Additional challenges exacerbate finding hospitalization for dementia and aggression. Even when behavioral health units which will accept individuals with symptoms of dementia are located, finding one with an available bed is difficult since these beds are in high demand due to their scarcity. If an available bed can be located, but is in a facility that is 2-3 hours away, is it feasible to try to transport a potentially agitated person in a private car? Will a private ambulance service agree to transport a potentially agitated and aggressive individual? Finally, even if the transportation can be arranged, strict protocols exist for referring and admitting patients to psychiatric units.  Is it logical to believe that an individual with dementia and agitation will understand the need for treatment and sign consent to receive such treatment?

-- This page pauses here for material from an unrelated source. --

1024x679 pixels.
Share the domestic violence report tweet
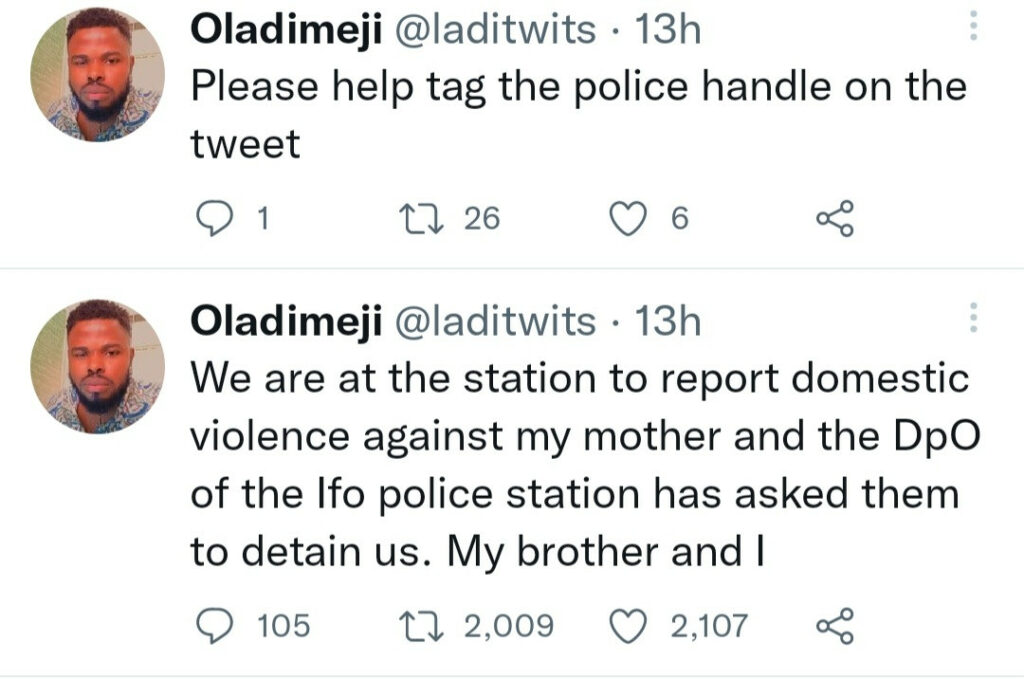coord(834,626)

Involvement of the county crisis team seemed appropriate in order to obtain approval for an involuntary commitment, which includes transportation to a hospital (if needed) and initial admission for 72 hours so that an individual can at least be evaluated. After all, didn’t this gentleman pose a threat to his wife’s safety?  Unfortunately, in this situation the likelihood of receiving county approval of a petition for an involuntary commitment (also called a 302) was slim to none.  For a successful petition, a threatening behavior which has occurred must be related to a psychiatric condition.  The conditions which cause the behavioral symptoms of dementia are considered physical illnesses, so dementia with dangerous behavior falls between the cracks and does not qualify as a mental health crisis.

If an agitated person with dementia refuses to sign consent for treatment, and an involuntary commitment cannot be obtained, are there any other options? A possible solution finally came from the director of the behavioral health unit at Easton Hospital in Easton, PA (one of the hospitals which will accept older adults with dementia).  He suggested that some counties in Pennsylvania will allow a power of attorney to sign a voluntary consent for psychiatric treatment.  However, the first step toward treatment is always medical clearance by a hospital emergency department.  This couple learned to be careful and chose a hospital which understands the process of obtaining psychiatric treatment for this type of patient. The local hospital this gentleman initially visited obviously did not understand the process.  As a result, when he went to a second emergency department which would help him obtain further treatment, he was required to have some of the same tests repeated.

The director from Easton Hospital’s behavioral health unit recommended Schuykill County as one which permits a power of attorney to sign consent in this type of case. Specifically, he mentioned the Lehigh Valley Health Network. The LVHN-Schuykill East Norwegian Street facility proved to be the answer. A discussion with a member of their psychiatric clinical assessment team revealed that this facility has a 12 bed senior behavioral health unit and that even if their unit is full, a patient can be evaluated in their emergency department and approved for treatment.  Their team will then conduct a bed search to locate placement in another hospital- based geriatric psychiatric unit.

At this point, the final destination for treatment didn’t matter. A hospital had been found which would conduct the necessary evaluation and coordinate the process for obtaining inpatient care.  Why are our local hospitals not equipped to accomplish this task?

This gentleman was able to be safely transported by his family to the above mentioned hospital. Although the behavioral health unit was full upon his arrival in the emergency department, about two hours into his evaluation a discharge miraculously occurred and a room became available. When his behavior has been stabilized, the next challenge will be locating a long term care facility which will accept an individual with a history of agitation and aggression.  Hopefully, there will be at least one local facility which will not have a “No Vacancy” sign out.